Suspensão de tarifas pode ser uma boa alternativa de negócios aos produtores de ovinos do Brasil
Divulgação/CNA
O governo do Marrocos suspendeu a cobrança do imposto de importação sobre ovinos vivos e carnes de bovinos, ovinos, caprinos e camelídeos até 31 de dezembro de 2026. A decisão foi formalizada pelo Ministério da Agricultura e Pecuária (Mapa) com base no Decreto nº 2.26.584 e na Circular nº 6762/211 da Administração das Alfândegas do país africano. A medida entrou em vigor em 27 de julho de 2026 e se aplica a compras vindas de todos os países parceiros, incluindo o Brasil.
A iniciativa visa ampliar a oferta de carnes vermelhas no mercado doméstico e frear a disparada nos preços ao consumidor. O censo pecuário de 2025 registrou uma queda de cerca de 30% no rebanho bovino marroquino. O forte recuo foi provocado por sucessivos períodos de seca severa na região e pela alta nos custos dos insumos da alimentação animal. Para as miudezas de animais das espécies atingidas, a tarifa alfandegária permanece fixada em 30%.
A abertura total do mercado marroquino favorece diretamente as exportações brasileiras de bovinos vivos destinados ao abate. Desde o fim de 2022, os pecuaristas do Brasil operam sob um regime tarifário suspenso dentro de cotas anuais.

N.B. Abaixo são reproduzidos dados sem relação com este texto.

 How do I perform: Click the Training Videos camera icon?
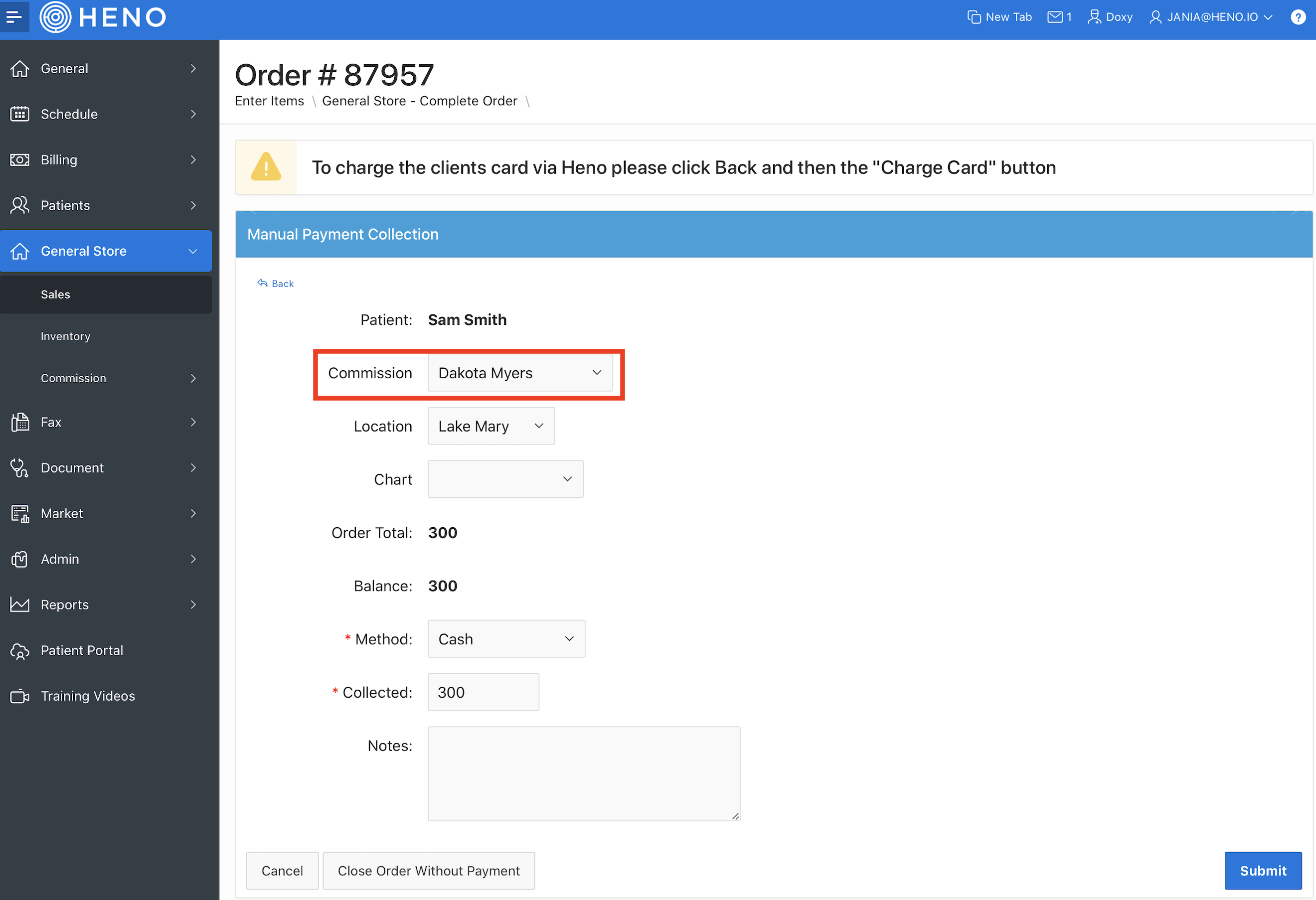point(20,696)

Para o ano de 2026, o contingente limite estabelecido pelo governo local foi de 300 mil cabeças de gado.
Em 2025, o envio de bovinos em pé do Brasil para o Marrocos movimentou US$ 213,5 milhões. O volume representou um salto expressivo em relação aos US$ 41 milhões faturados em 2024. Com esse resultado, o agronegócio brasileiro garantiu uma participação de 46,7% em todas as importações marroquinas do segmento.
Posição consolidada no comércio exterior
A relevância do mercado marroquino para o setor produtivo nacional manteve ritmo acelerado no início deste ano. Durante o primeiro quadrimestre de 2026, o Marrocos se consolidou como o segundo principal destino de bovinos vivos embarcados pelos portos brasileiros.
A isenção tarifária prolongada até o fim de 2026 garante previsibilidade jurídica aos exportadores do Brasil. A medida deve impulsionar novos contratos comerciais e reforçar a presença da pecuária nacional no Norte da África ao longo dos próximos meses.